**Problem 1:**
Transcribe the passage on the dollar and the rupee, starting at "The market increased" and ending at "move in September.".

**Passage to read:**
The US dollar surged across the board on Wednesday on the more hawkish than
expected dot plot (the consensus was looking for no cuts or hikes this year). The
median dot showed one rate hike this year and some of those hawkish members
pencilled in multiple hikes. By projecting a rate hike, the Fed effectively
adopted a tightening bias in the short-term.

The market increased rate hike bets immediately with now 41 bps of
tightening priced in by year-end. There’s a 36% chance of a hike already in
July and 74% probability of a move in September.

The economic data and financial markets will now guide the Fed as Warsh
stated that “financial markets perform best when they react to incoming data
and are less efficient when they have to ask how the Federal Reserve will react
to the incoming data”. He added that “financial markets are the most important
source of information to guide the central bank”.

Trump also posted on Truth Social and, unlike his usual stance under Fed
Chair Powell, did not object to the Fed’s decision. In fact, he said that “rate
hikes could happen,” which sounds like a green light for Warsh and the Fed to
do whatever they deem necessary. If the data says they need to hike, they will.

INR:

On the INR side, the
Rupee staged a strong relief rally since Trump’s deal announcement two weeks
ago as oil prices cratered on expectations of Hormuz reopening.

The bullish
momentum has waned in the final part of last week following the hawkish Fed
decision and some minor tensions in the Middle East as Israel continued to strike
Hezbollah in Southern Lebanon despite the ceasefire. The Strait of Hormuz was closed again in retaliation but the US-Iran talks in Switzerland seem to have already de-escalated the situation.

In the big
picture, the Indian Rupee remains on a bearish structural trend against the US dollar,
so the dip-buyers will likely look for opportunities around strong technical
levels to keep pushing the USD/INR pair into new highs.

**Data supplied:**

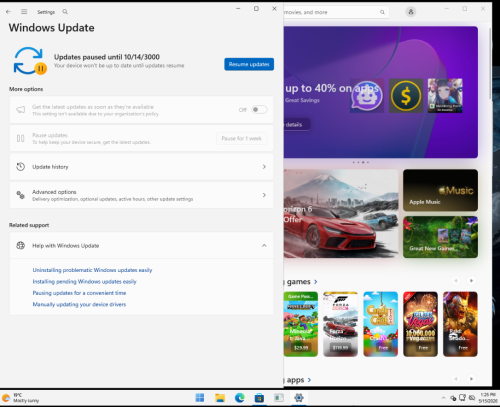Toggle Get the latest updates switch

tap(259, 110)
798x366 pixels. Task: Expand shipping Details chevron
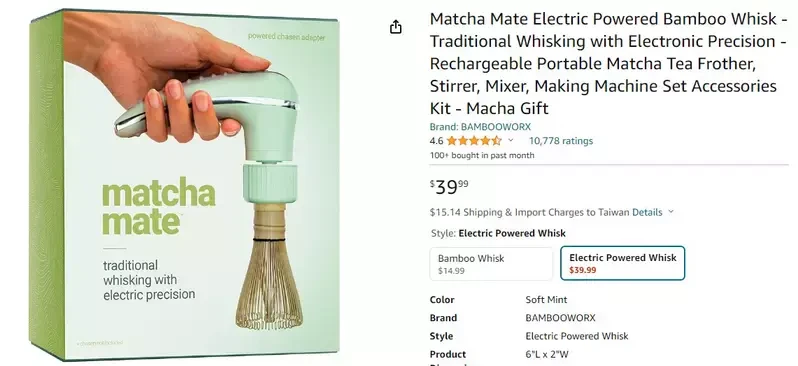(x=670, y=212)
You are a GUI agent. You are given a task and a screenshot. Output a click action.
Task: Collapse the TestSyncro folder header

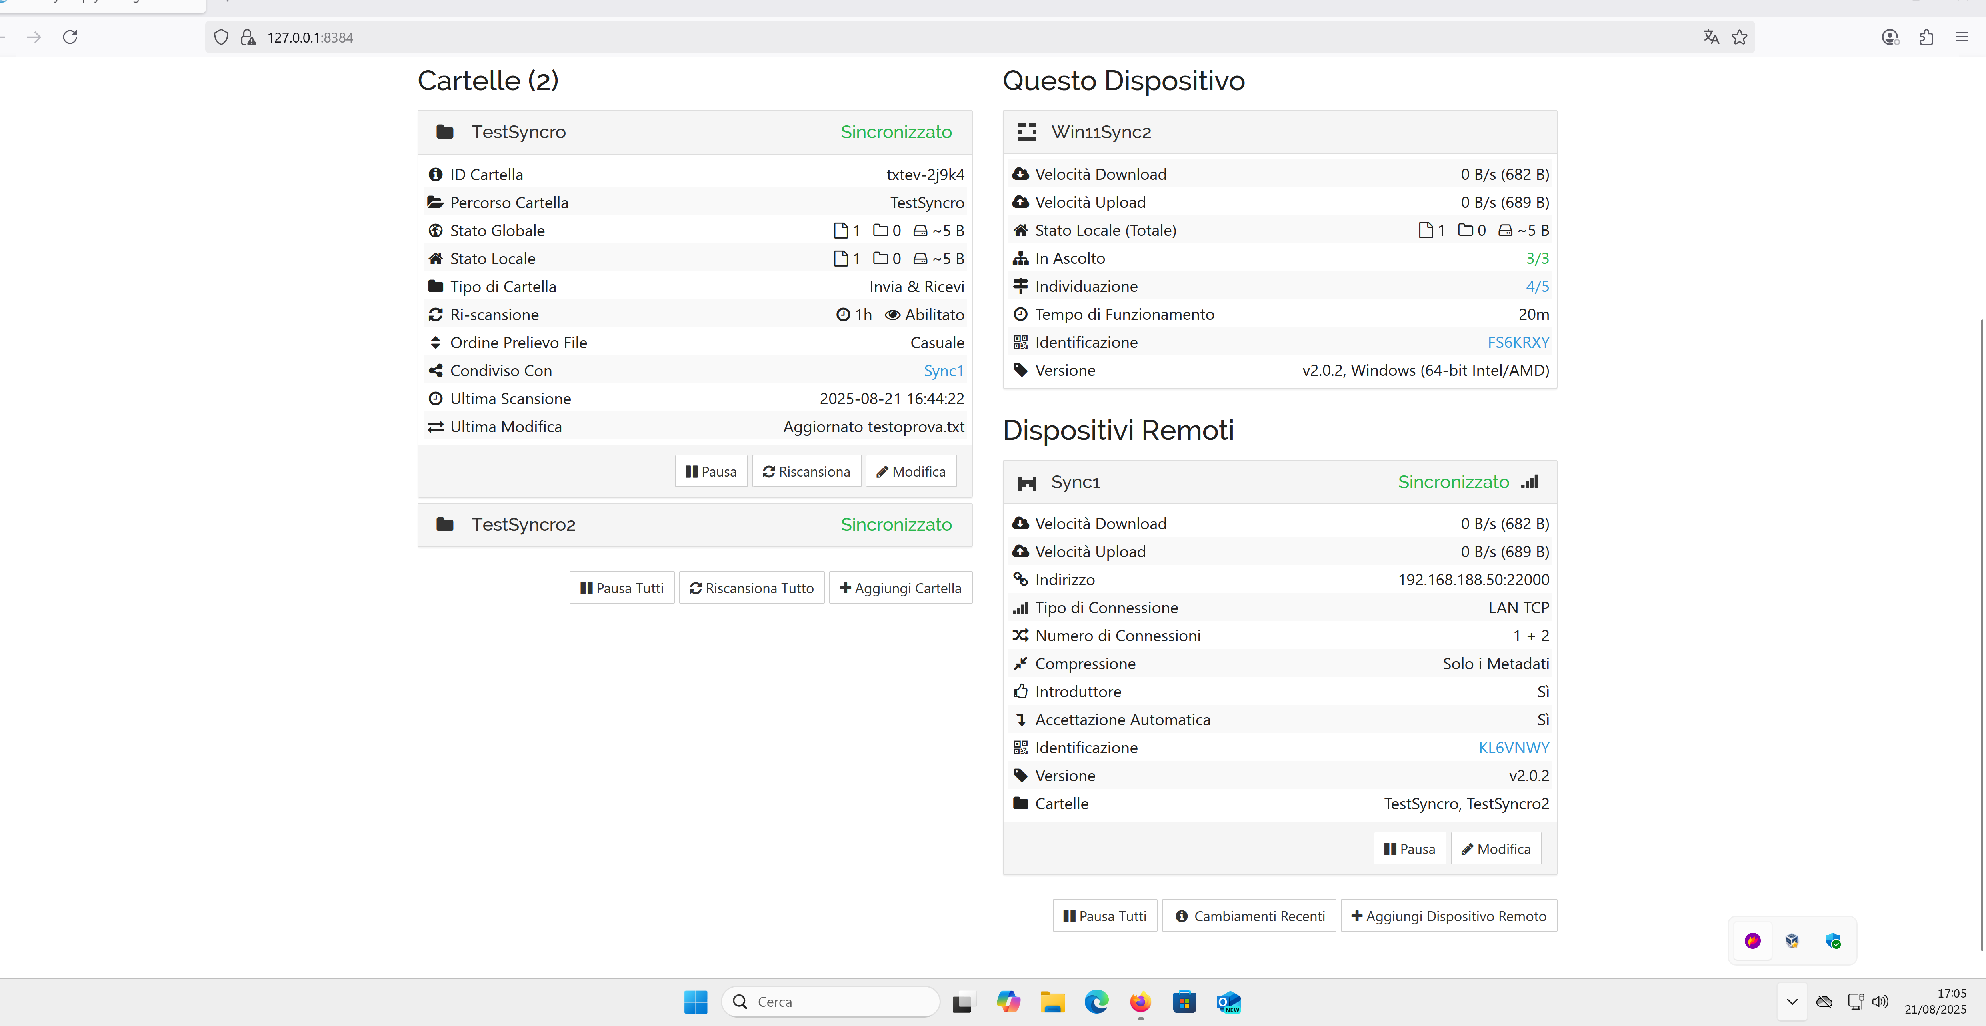pos(694,132)
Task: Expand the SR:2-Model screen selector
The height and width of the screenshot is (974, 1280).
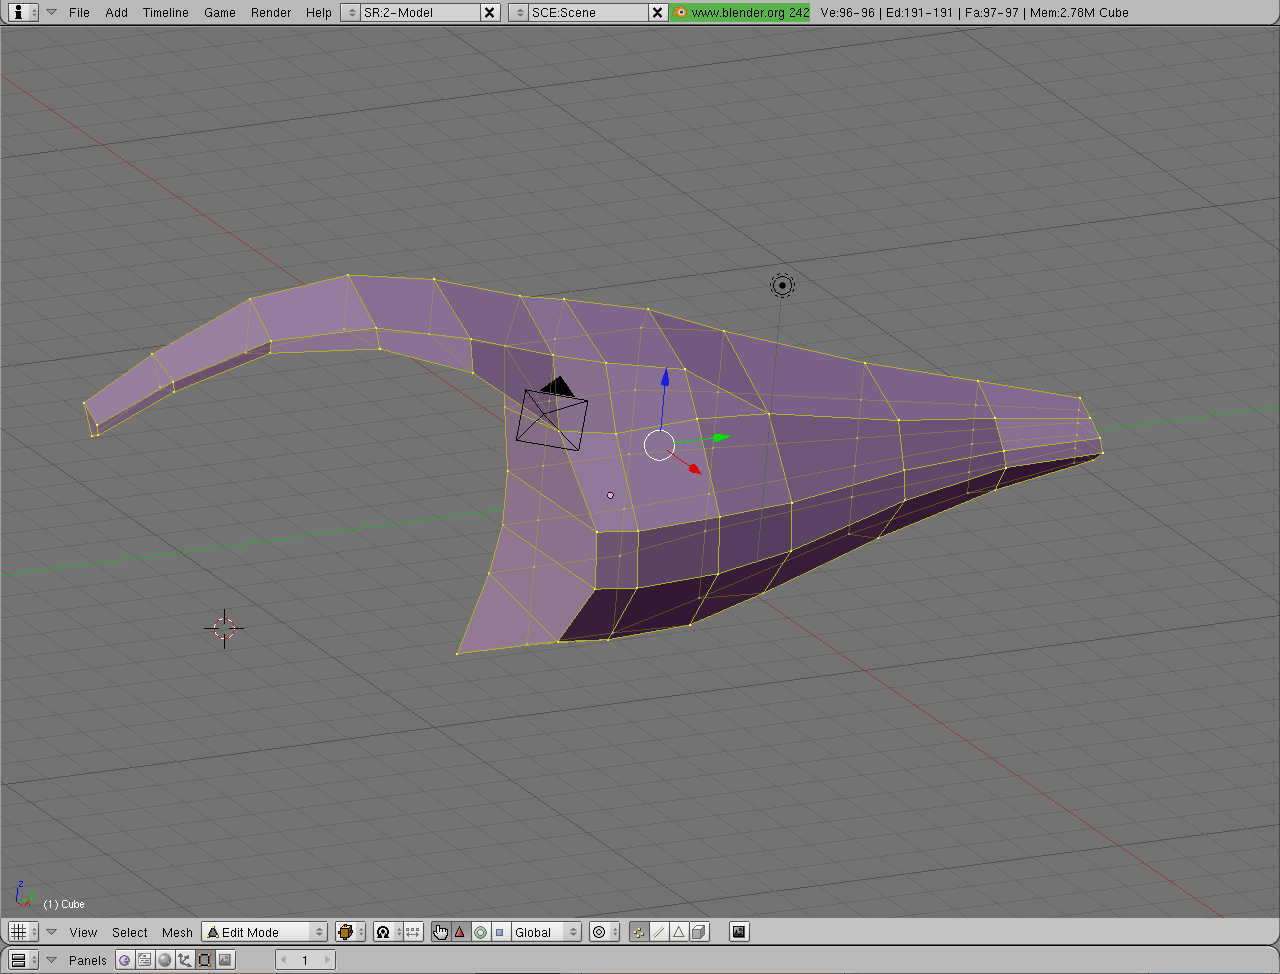Action: point(352,12)
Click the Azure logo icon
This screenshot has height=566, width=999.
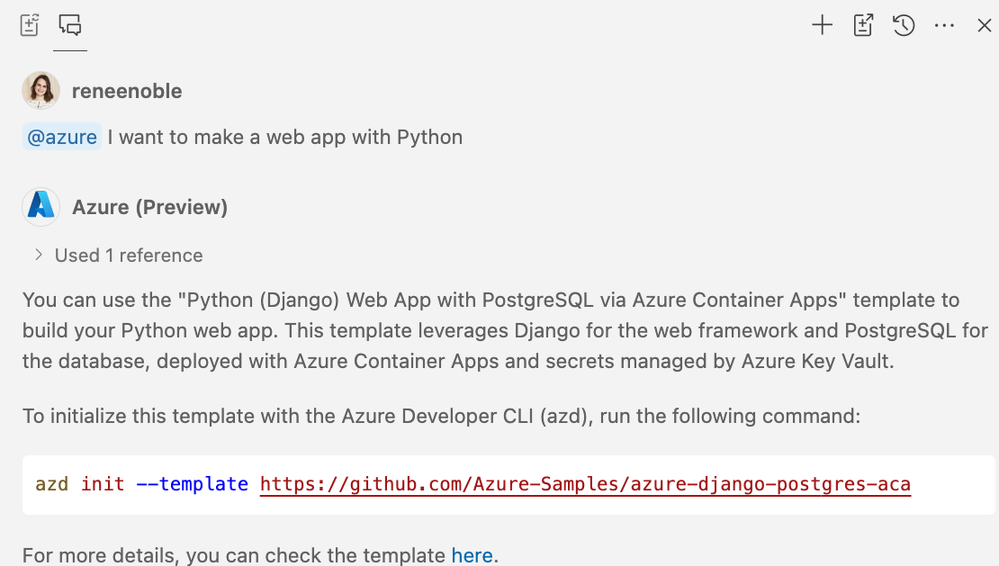[41, 207]
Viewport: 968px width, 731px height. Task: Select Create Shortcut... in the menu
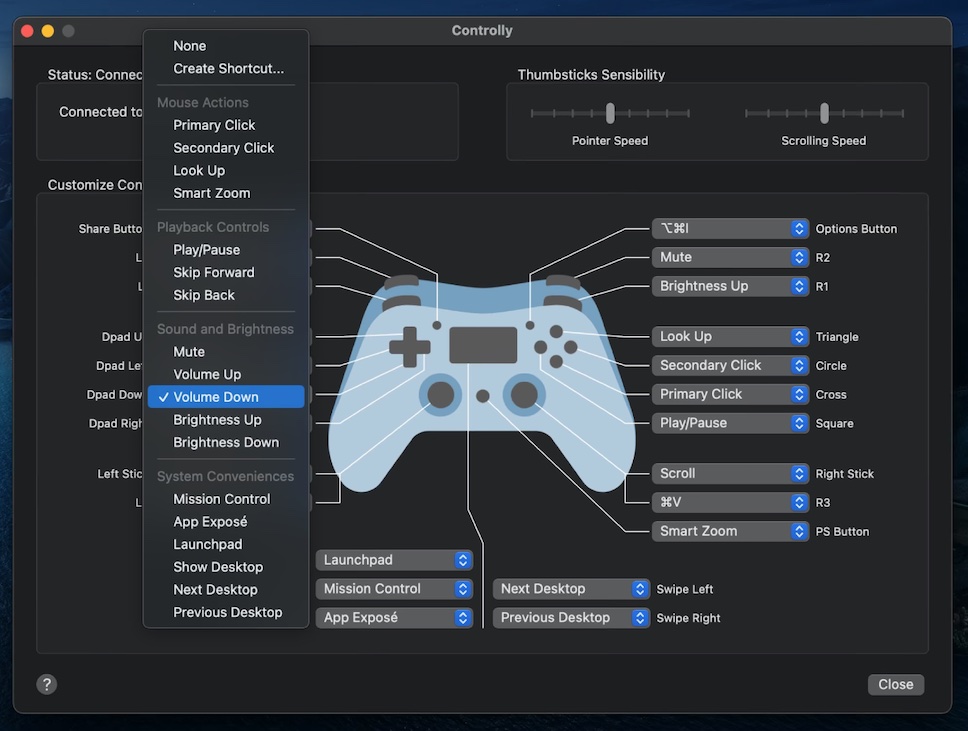[228, 69]
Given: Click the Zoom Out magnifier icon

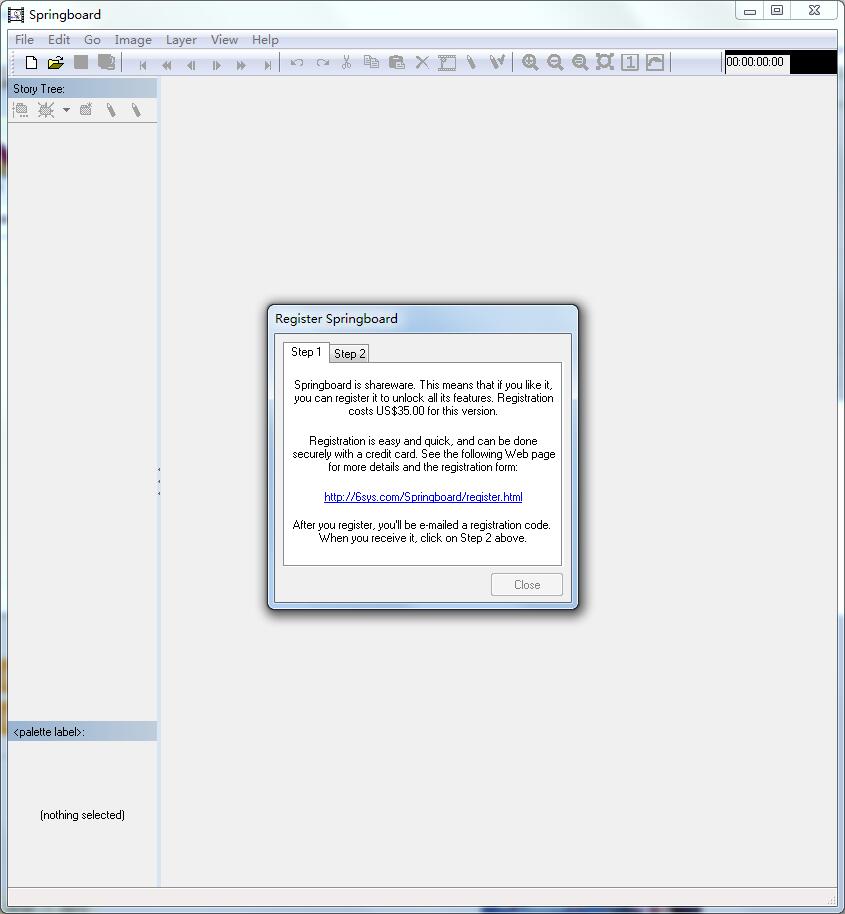Looking at the screenshot, I should [x=555, y=63].
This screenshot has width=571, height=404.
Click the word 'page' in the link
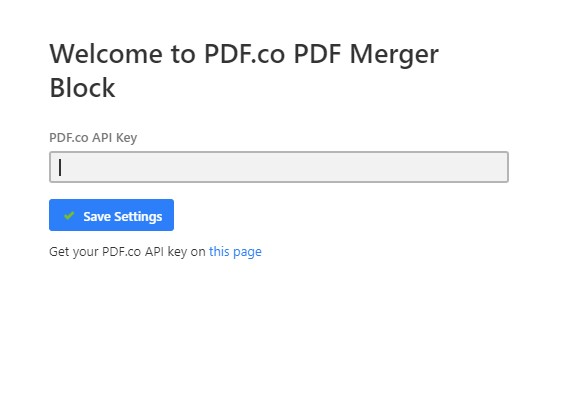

**Problem 2:**
In the entries, repeat word for word the lines starting at the one that contains "You are a GUI" and ending at the one that contains "Looking at the". Leave the pictures out.

**Written solution 1:**
The market increased rate hike bets immediately with now 41 bps of
tightening priced in by year-end. There’s a 36% chance of a hike already in
July and 74% probability of a move in September.

**Written solution 2:**
You are a GUI agent. You are given a task and a screenshot. Output a click action.
Task: Collapse the TestSyncro folder header

pos(694,132)
Task: Expand the SR:2-Model screen selector
The height and width of the screenshot is (974, 1280).
Action: point(352,12)
Click the Azure logo icon
This screenshot has height=566, width=999.
[41, 207]
Viewport: 968px width, 731px height. Task: Select Create Shortcut... in the menu
[228, 69]
Given: Click the Zoom Out magnifier icon

Looking at the screenshot, I should [x=555, y=63].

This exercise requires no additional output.